━━ Source text
That traceback looks very different to what I am used to, just curious which OS+IDE you are using? Is it a normal traceback or with some specific debugger?

Regarding your question, I am very surprised. Based on what @fkiraly said in the issue, I thought automatic frequency inference will not raise error. And even if it does, I'm not following why it'll fail in predict and not fit, because that's where you are trying to access freq attribute. Let's wait for @fkiraly to comment, and in the meanwhile can you please share me one code snippet from python console showing exactly where it falls and that full traceback?

One final thing, I really appreciate your testing for all supported frequencies. But there even more and they keep changing this quite frequently in different releases. So maybe we have to reduce what all frequencies to test with.

@fkiraly
Copy link
Collaborator

fkiraly commented Mar 4, 2024

Oh dear, do you have pandas 2.2.X installed perchance?
━━━━
Objective 1
Summarize the forum thread about frequency inference above in three sentences.
Objective 2
Carry on the forum thread about frequency inference from the point where it stops.
━━ Excerpted data
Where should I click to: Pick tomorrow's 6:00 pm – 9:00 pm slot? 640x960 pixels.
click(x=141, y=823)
━━━━
━━ Excerpted data
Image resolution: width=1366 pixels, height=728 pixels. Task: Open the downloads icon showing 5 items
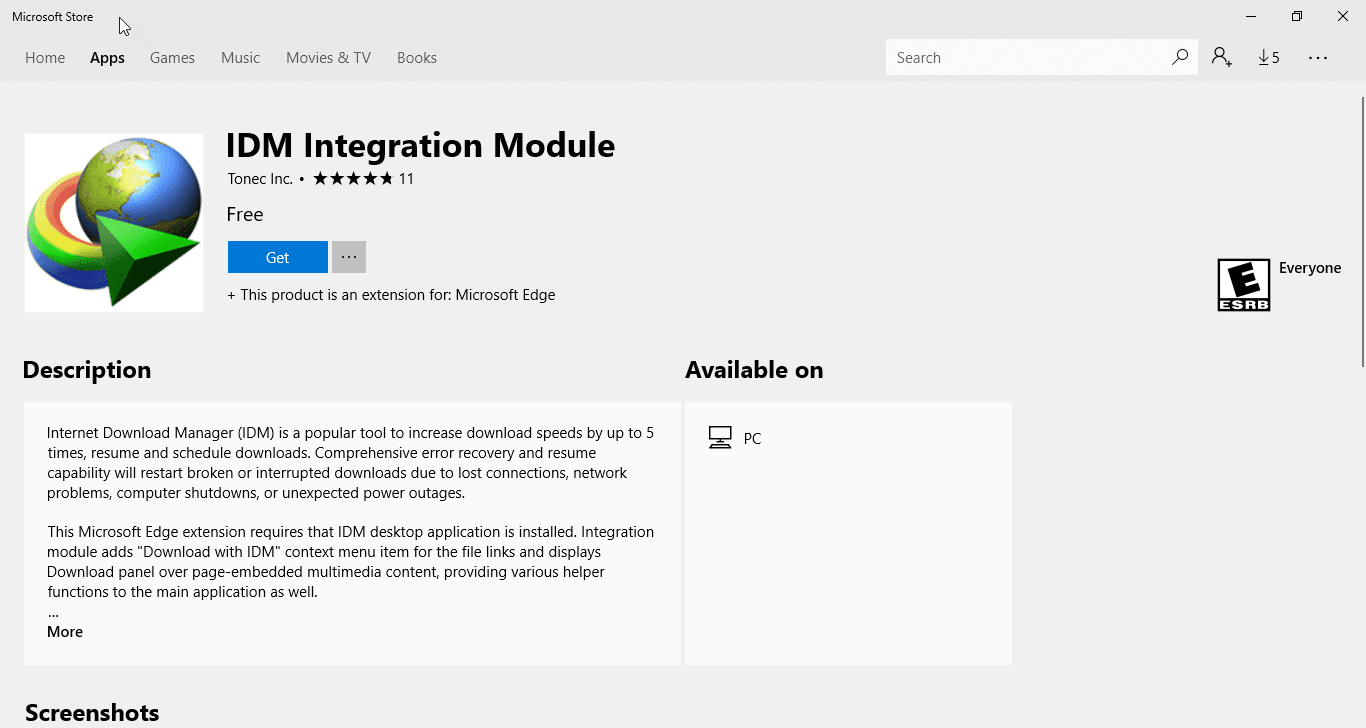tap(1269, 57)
━━━━
Exercise answer 1
A commenter asks which OS and IDE produced an unfamiliar traceback and is surprised that automatic frequency inference raised an error, especially in predict rather than fit, where the freq attribute is accessed. While waiting for @fkiraly to comment, the commenter asks for a code snippet from the Python console showing where it fails, along with the full traceback, and suggests testing fewer frequencies because there are more of them and they change often between releases. On Mar 4, 2024, fkiraly replies by asking whether pandas 2.2.X is installed.

Exercise answer 2
Is this perhaps related to the recent changes in freq handling and inference in pandas, see #6057 and #5841? FYI @MCRE-BE

This has a similar problem internally, when testing with freq="M". Internally, this converst to "MS" and then DatetimeIndex.to_period complains - only at 2.2.0 or higher.

@geetu040
Copy link
Contributor Author

geetu040 commented Mar 4, 2024

Ubuntu 22.04.4 LTS & VS Code Terminal
Here is the code snippet with full traceback

>>> import pandas as pd
>>> from sktime.forecasting.neuralforecast import NeuralForecastRNN
>>> pd.__version__
'2.1.4'
>>> y = pd.Series(data=range(10), index=pd.date_range(start='2022-01-01', periods=10, freq='MS'))
>>> model = NeuralForecastRNN('MS', max_steps=1)
>>> model.fit(y, fh=[1, 2, 3, 4, 5])
Seed set to 1
Epoch 0: 100%|█████████████████████████████████████| 1/1 [00:00<00:00, 27.92it/s, v_num=1, train_loss_step=1.160, train_loss_epoch=1.160]
NeuralForecastRNN(freq='MS', max_steps=1)                                                                                                
>>> model.predict()
Predicting DataLoader 0: 100%|████████████████████████████████████████████████████████████████████████████| 1/1 [00:00<00:00, 268.21it/s]
Traceback (most recent call last):
  File "/home/geetu/work/os/sktime/sktime/forecasting/base/_fh.py", line 952, in _coerce_to_period
    return x.to_period(freq)
           ^^^^^^^^^^^^^^^^^
  File "/home/geetu/miniconda3/envs/ai/lib/python3.11/site-packages/pandas/core/indexes/extension.py", line 95, in method
    result = attr(self._data, *args, **kwargs)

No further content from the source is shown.